*MATERIAL SUPPLIED*.
......

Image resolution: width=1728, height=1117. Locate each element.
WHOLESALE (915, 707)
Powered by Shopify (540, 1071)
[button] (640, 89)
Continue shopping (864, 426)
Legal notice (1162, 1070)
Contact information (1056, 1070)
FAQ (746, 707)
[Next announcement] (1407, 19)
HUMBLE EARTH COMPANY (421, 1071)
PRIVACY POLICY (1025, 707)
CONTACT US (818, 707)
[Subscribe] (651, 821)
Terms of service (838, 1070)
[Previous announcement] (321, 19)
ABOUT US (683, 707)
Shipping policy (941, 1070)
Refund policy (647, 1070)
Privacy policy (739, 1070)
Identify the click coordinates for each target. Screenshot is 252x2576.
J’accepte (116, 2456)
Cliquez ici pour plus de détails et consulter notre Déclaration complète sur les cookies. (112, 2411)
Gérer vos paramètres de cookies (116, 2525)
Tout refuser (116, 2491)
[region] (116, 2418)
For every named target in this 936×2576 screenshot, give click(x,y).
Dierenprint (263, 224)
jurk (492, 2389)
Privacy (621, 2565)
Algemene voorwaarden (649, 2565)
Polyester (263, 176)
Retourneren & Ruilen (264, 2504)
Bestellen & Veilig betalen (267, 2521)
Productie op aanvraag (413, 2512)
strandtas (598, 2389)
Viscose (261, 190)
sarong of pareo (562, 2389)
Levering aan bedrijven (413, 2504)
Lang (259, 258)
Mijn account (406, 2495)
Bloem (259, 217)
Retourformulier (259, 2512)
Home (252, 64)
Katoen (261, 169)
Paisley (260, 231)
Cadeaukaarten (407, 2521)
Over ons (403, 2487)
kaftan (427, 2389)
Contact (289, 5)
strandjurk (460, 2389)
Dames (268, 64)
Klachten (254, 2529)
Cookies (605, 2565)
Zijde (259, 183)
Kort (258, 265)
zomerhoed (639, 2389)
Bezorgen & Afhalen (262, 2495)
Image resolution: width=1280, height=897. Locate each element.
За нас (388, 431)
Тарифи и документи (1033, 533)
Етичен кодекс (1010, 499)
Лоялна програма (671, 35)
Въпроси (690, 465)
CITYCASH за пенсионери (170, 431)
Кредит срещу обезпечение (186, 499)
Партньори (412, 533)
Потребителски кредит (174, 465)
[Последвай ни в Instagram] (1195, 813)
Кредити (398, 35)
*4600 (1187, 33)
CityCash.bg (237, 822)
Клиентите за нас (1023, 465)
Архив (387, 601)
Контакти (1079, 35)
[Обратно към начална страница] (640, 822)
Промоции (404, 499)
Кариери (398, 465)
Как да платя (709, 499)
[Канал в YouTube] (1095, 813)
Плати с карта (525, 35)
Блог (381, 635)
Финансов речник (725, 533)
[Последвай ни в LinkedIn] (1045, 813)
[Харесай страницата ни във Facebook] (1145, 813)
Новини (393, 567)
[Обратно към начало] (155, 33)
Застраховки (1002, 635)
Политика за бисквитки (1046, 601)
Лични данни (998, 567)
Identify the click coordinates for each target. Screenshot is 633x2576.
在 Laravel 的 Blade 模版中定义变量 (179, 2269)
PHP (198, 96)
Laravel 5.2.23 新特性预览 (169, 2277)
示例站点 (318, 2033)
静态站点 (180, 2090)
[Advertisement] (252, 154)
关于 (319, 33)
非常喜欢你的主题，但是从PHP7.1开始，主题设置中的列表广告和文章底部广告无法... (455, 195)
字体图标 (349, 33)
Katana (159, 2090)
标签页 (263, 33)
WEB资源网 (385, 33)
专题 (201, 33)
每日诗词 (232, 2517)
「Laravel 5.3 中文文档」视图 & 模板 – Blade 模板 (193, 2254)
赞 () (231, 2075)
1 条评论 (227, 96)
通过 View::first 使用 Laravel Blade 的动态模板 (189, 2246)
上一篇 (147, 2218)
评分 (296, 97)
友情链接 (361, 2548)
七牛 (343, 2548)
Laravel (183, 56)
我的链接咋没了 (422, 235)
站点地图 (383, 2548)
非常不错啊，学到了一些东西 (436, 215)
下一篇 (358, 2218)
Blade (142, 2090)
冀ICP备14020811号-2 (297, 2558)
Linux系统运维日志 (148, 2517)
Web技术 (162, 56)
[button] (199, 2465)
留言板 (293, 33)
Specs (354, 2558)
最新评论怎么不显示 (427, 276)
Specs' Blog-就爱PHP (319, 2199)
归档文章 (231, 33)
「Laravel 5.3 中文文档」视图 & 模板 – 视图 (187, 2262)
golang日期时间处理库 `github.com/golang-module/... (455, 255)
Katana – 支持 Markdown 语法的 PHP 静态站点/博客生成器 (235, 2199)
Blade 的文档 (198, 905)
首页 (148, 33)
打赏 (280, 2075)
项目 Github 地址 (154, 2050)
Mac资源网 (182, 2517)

......

*WHAT YOU ARE ASKED TO DO*. Go through the material line by line and state how many lines hold "中文文档", with no other words.

*WRITTEN REPLY*. 2